Christmas Spirit ala Junior High School, 1967

A Washingtonian Yankee in King Solomon’s Court

Seattle writer Susan Gemson

It’s the Winter of Christmas Love, Man

“And the man with the candle flame eyes just breaks down and cries,” went one of my fellow eight grader’s compositions in Honors English, North Mercer Junior High (now gone). The year was 1967. Sergeant Pepper’s Lonely Hearts Club Band had just been released by the Beatles. “The man with the candle flame eyes” was a reference to Jesus Christ, the man whom Christmas had been named after. The song, “Lucy in the sky With Diamonds” offered the line, “The girl with kaleidoscope eyes” which had inspired my 8th grade classmate to carol about “The man with the candle flame eyes.”
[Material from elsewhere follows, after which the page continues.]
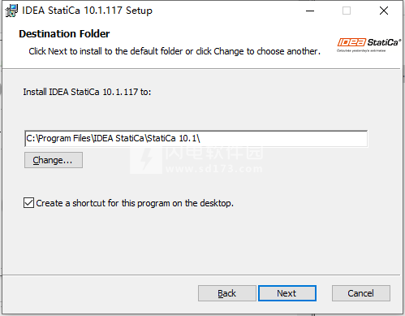Click the 'IDEA StatiCa 10.1.117 Setup' title text
Viewport: 405px width, 316px height.
[87, 11]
Let’s Talk about the Ghost of Christmas Past

What am I trying to say? Today in the 21st century, Christmas has turned into a mere shadow of the original holiday. Let’s all remember how the Three Wise Men brought gifts of Frankincense and Myrrh to the Christ Child, who lay wrapped in swaddling clothes in the manger. That is how the custom of gift giving originated. Hanging stockings “by the chimney with care” came later when Father Christmas, alias Sinter Klaus would leave a lump of coal in your stocking to show if you had been a bad or good girl.

How can you forget Those Three Chipmunks, Alvin, Theodore and Simon

One of my favorite Christmas songs was sung by the cartoon characters, the three chipmunks, Alvin, Theodore and Simon. They harmonized on, “Hurry Christmas, hurry fast. Want a train that loops the loop.” This song was more about receiving than giving, which to me embodies the today’s Christmas spirit.

“What’s it all About, Susan, is it just for the Moment”

Christmas has become so commercialized that the Santa Claus in my favorite shopping mall made his appearance in the third week of November instead of coming down the chimney in December. What I like best about Christmas is giving someone a present -- it is like giving myself that very present. “It is more blessed to give than it is to receive,” wrote the ancient men whose words led us on a journey through the Bible. Now that you have heard this Washingtonian Yankee in King Solomon’s Court, may you savor that “figgie pudding and bring it right now.” Perhaps you’ll give an extra dollar to your special charity down “Santa Claus Lane.”

“And that’s what Christmas is all about, Charlie Brown.”